[Pixel coordinate grounding data]
========

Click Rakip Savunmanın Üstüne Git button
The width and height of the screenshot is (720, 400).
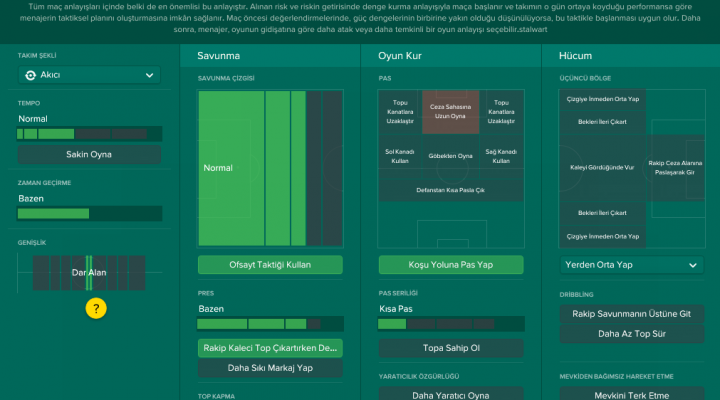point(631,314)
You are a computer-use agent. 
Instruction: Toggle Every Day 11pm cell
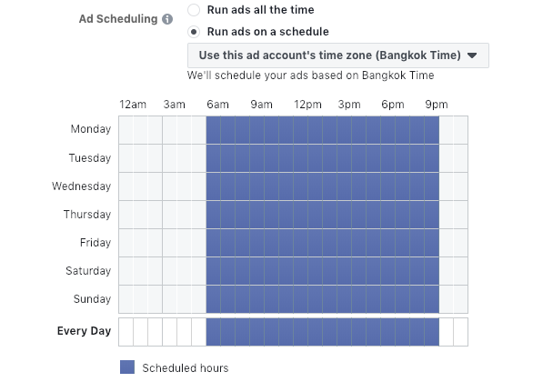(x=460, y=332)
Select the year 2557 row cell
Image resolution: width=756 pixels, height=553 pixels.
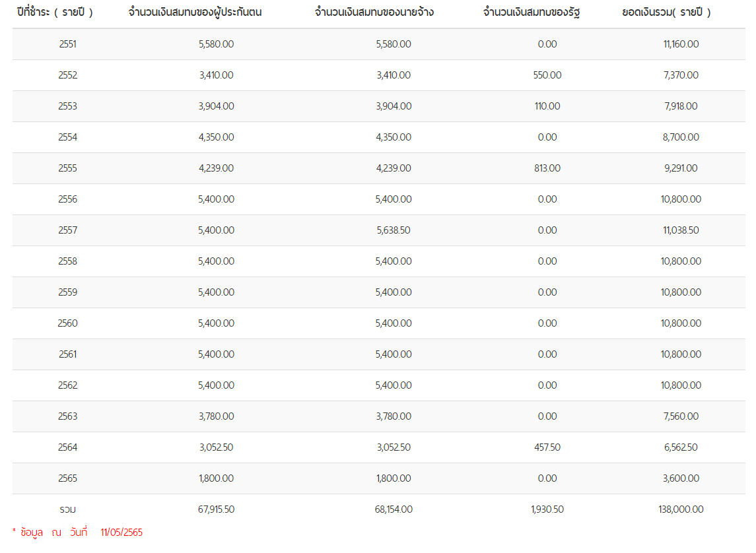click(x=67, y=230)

========

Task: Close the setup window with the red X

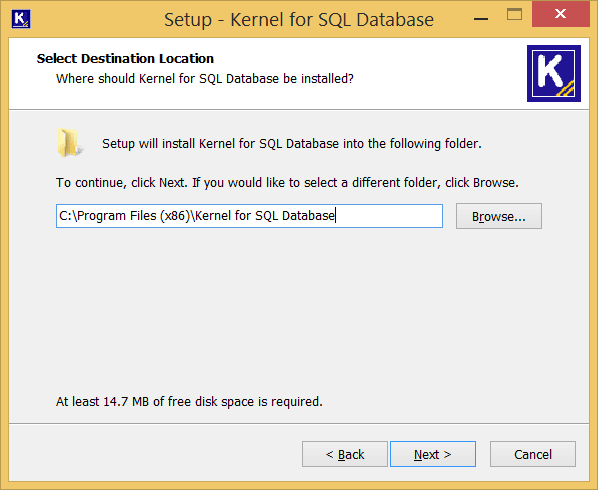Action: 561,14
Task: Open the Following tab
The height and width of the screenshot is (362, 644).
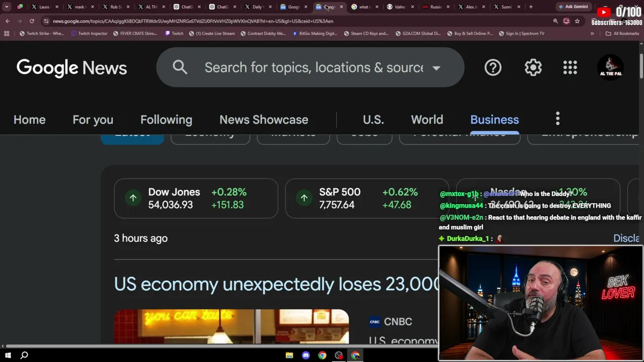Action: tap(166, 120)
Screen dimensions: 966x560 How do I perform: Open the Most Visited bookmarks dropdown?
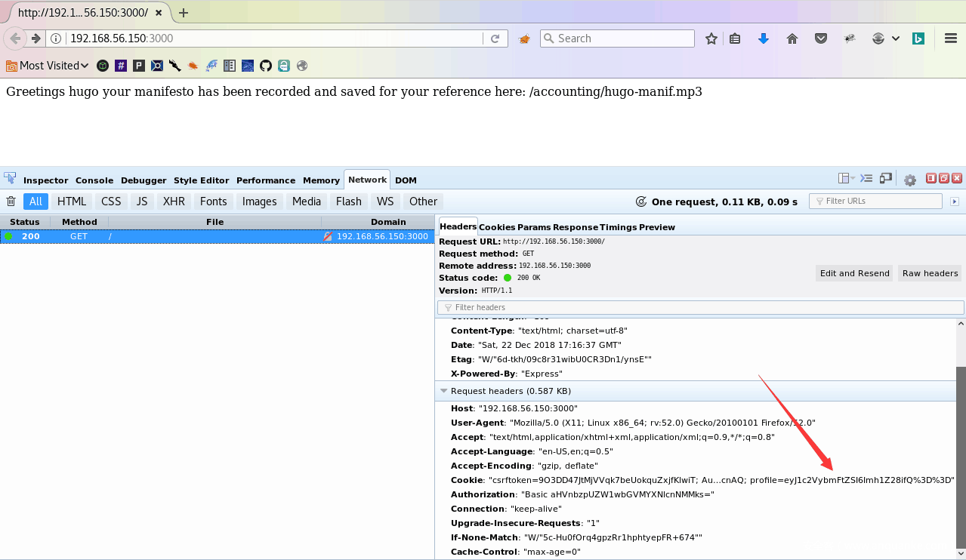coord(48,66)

========

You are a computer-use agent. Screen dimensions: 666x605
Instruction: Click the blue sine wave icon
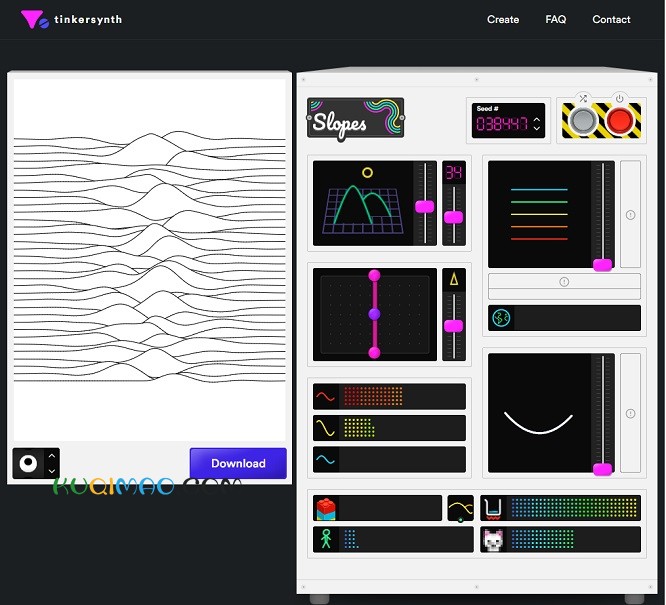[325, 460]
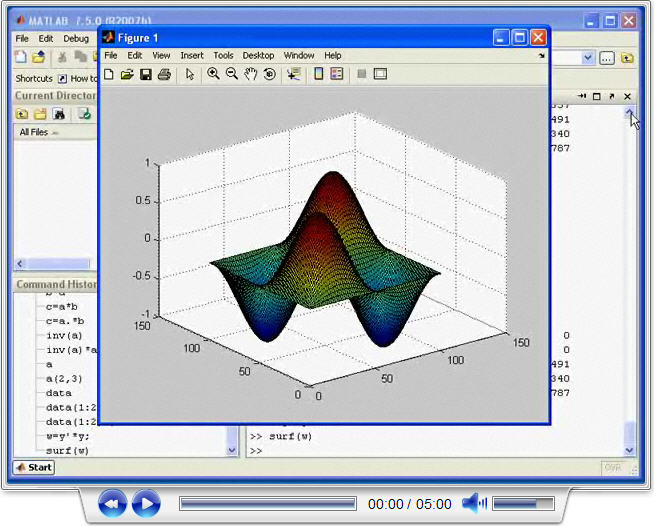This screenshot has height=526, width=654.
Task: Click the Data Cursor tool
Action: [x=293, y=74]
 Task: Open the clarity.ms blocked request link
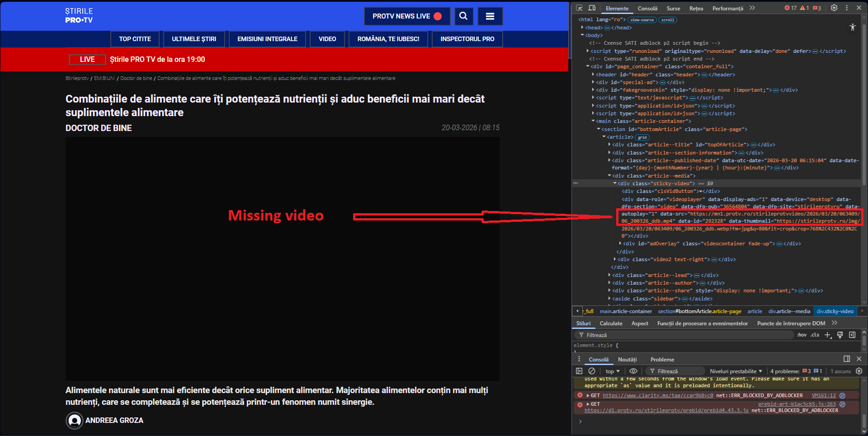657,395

========

## Exercise details:
Here the job is to copy the stretch of records from the line containing "The width and" through the line containing "Select the year 2557 row cell", word for word. Leave every picture out.

## Task result:
The width and height of the screenshot is (720, 400).
point(631,314)
You are a computer-use agent. 
Instruction: Toggle Every Day 11pm cell
(x=460, y=332)
Select the year 2557 row cell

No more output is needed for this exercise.